Mein Geist ist kein Archiv.

Er ist ein vibrierendes Labor.

Gerade deshalb brauche ich diese kleinen Inseln der Struktur. Das straff gespannte Spannbettlaken. Die Handtücher in symmetrischer Formation. Die Becher diszipliniert ausgerichtet. Nicht aus Zwang, nicht aus rigider Kontrollhybris, sondern als Gegengewicht. Als Ankerpunkt in einem Innenleben, das gern exponiert überbordert.

Struktur tut mir gut.

Chaos beflügelt mich.

Ich erlebe beides – nicht als Widerspruch, sondern als produktive Spannung. Die Ordnung beruhigt mein Nervensystem. Das Chaos entfacht meine Fantasie. In der Stille der Struktur sammle ich mich. Im Sturm der Ideen finde ich mich.

Ich bin beides:

die, die sortiert –

und die, die neu erfindet.

Und vielleicht liegt genau darin meine seltene Signatur.

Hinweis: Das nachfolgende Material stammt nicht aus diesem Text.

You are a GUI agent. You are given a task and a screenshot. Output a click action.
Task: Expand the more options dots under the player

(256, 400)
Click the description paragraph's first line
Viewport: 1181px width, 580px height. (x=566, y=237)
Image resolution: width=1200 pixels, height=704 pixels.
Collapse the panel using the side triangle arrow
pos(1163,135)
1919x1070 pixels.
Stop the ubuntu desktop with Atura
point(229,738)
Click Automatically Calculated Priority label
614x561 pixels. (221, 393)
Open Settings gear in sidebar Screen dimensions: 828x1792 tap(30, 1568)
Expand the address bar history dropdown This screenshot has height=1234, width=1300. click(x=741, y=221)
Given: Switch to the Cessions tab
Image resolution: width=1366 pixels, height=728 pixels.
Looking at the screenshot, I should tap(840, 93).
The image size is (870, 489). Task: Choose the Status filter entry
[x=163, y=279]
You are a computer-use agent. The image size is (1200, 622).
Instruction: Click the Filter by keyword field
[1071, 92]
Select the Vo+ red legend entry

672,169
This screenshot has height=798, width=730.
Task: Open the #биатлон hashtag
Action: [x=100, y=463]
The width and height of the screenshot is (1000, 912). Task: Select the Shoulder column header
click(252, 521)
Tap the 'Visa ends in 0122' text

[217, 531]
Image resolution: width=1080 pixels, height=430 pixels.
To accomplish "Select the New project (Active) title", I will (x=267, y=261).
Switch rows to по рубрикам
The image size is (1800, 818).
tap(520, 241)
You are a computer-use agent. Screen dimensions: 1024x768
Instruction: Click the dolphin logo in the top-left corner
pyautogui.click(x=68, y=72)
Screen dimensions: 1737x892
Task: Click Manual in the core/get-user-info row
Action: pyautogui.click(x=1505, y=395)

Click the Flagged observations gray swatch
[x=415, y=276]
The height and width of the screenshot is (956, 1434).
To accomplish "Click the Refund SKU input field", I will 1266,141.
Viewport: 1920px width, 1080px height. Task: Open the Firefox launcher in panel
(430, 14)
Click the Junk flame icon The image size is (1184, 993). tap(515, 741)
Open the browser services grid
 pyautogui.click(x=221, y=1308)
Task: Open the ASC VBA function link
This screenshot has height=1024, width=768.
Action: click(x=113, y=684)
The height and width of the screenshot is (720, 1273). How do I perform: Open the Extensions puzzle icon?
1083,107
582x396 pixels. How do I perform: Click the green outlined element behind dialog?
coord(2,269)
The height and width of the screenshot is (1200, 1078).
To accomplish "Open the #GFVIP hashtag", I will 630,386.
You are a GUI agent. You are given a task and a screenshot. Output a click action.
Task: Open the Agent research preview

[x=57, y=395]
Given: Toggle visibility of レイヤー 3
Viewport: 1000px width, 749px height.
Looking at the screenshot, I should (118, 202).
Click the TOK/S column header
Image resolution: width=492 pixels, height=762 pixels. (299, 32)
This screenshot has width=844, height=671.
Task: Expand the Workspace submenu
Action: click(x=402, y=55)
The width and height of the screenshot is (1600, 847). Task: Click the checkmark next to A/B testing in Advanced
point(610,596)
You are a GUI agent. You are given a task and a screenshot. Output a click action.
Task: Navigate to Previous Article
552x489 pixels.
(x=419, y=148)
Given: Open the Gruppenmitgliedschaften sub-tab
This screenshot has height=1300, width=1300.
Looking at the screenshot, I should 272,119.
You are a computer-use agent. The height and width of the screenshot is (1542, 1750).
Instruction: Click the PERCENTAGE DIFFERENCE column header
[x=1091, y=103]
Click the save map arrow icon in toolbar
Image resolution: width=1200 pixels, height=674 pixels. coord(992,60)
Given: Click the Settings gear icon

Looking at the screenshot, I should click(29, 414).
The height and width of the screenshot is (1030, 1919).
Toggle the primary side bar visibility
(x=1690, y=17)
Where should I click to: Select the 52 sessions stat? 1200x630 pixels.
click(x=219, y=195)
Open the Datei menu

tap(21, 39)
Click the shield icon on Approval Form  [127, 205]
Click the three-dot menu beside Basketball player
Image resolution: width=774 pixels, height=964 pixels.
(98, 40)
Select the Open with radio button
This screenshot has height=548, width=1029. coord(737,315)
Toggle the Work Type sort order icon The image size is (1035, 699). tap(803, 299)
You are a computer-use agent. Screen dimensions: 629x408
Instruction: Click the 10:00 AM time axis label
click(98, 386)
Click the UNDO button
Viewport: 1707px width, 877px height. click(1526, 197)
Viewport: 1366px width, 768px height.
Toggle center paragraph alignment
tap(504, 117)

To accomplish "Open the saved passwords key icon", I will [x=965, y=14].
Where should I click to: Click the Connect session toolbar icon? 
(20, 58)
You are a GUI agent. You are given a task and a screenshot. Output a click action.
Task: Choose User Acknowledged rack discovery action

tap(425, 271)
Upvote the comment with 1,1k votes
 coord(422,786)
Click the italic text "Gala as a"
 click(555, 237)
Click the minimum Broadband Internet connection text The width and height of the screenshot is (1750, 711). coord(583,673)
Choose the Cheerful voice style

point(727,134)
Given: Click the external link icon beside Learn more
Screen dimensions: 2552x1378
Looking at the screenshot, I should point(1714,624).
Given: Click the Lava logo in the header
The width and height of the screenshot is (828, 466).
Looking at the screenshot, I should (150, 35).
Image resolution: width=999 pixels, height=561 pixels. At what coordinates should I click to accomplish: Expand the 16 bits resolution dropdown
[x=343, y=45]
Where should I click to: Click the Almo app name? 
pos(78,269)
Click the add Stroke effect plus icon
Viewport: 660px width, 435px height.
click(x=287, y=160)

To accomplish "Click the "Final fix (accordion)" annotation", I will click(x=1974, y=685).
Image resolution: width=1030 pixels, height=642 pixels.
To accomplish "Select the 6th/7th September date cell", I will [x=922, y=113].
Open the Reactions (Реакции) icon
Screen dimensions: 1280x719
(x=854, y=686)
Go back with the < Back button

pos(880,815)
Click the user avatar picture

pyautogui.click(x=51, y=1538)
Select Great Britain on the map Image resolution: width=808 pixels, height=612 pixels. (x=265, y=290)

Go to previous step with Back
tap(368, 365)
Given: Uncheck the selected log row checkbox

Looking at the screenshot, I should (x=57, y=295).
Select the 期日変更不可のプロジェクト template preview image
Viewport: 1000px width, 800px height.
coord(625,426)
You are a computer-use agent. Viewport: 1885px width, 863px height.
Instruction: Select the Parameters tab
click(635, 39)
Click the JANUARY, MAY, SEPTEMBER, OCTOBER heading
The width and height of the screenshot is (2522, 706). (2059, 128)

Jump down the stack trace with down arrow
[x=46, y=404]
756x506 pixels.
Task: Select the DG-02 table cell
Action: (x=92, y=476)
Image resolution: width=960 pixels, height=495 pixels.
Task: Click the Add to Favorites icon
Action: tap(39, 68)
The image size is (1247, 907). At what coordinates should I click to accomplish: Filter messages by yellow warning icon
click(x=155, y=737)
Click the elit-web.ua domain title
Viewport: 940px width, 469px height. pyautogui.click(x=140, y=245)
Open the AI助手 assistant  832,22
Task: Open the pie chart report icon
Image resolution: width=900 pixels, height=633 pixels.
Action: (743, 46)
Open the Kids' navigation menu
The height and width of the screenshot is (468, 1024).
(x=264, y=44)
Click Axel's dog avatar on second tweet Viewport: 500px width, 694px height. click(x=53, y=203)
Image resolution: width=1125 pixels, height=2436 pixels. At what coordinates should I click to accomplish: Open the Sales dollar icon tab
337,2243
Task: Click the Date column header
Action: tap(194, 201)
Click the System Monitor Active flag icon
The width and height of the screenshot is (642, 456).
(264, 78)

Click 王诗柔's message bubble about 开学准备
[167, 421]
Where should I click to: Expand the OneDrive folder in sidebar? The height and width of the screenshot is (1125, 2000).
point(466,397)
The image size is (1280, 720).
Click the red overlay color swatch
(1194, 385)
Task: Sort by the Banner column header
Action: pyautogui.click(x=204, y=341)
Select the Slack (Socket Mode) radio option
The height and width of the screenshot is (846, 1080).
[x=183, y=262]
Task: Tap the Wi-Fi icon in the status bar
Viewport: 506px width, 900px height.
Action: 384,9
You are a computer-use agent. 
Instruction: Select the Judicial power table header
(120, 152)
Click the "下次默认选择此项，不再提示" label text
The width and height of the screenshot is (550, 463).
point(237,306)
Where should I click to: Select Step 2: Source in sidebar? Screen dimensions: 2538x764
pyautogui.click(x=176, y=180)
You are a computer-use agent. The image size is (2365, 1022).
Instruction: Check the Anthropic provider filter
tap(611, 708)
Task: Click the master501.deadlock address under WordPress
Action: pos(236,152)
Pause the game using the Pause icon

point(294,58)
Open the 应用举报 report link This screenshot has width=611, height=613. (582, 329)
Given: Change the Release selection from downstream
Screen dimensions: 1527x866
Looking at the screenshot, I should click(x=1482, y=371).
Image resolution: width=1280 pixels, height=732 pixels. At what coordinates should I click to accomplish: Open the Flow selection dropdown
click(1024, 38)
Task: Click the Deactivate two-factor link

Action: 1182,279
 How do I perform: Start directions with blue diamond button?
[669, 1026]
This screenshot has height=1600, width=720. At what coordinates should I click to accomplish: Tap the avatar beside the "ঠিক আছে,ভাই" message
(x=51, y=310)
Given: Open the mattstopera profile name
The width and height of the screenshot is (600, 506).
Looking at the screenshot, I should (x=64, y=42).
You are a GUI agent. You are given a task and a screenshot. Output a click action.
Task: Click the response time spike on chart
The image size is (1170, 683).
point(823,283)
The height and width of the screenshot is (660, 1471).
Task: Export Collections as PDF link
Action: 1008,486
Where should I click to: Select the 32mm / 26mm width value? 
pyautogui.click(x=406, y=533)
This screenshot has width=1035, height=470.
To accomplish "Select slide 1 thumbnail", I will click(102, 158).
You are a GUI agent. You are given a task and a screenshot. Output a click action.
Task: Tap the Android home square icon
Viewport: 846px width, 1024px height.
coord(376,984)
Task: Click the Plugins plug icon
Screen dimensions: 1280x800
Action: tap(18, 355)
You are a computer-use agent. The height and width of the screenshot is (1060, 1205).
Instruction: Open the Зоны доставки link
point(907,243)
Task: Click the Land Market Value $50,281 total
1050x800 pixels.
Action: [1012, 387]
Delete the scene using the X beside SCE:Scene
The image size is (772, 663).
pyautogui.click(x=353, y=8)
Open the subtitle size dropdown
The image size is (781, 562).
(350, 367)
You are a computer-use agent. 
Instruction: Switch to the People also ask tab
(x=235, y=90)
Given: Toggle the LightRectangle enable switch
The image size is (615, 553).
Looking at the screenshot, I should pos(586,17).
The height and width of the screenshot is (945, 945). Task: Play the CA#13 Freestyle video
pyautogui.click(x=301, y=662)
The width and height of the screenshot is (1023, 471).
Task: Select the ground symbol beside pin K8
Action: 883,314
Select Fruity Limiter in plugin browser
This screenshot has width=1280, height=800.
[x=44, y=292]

Und nein – das monatliche hormonelle Dauer-Intermezzo macht mich nicht komplizierter. Es macht mich flamboyanter. Facettenreicher. Manchmal dramatisch, manchmal süffisant, manchmal von geradezu operettenhafter Emotionalität. Aber stets charmant – selbstverständlich.

Ich bin kein Sonderfall. Ich bin ein Einzelstück.

Und seltene Stücke behandelt man bekanntlich mit Sorgfalt.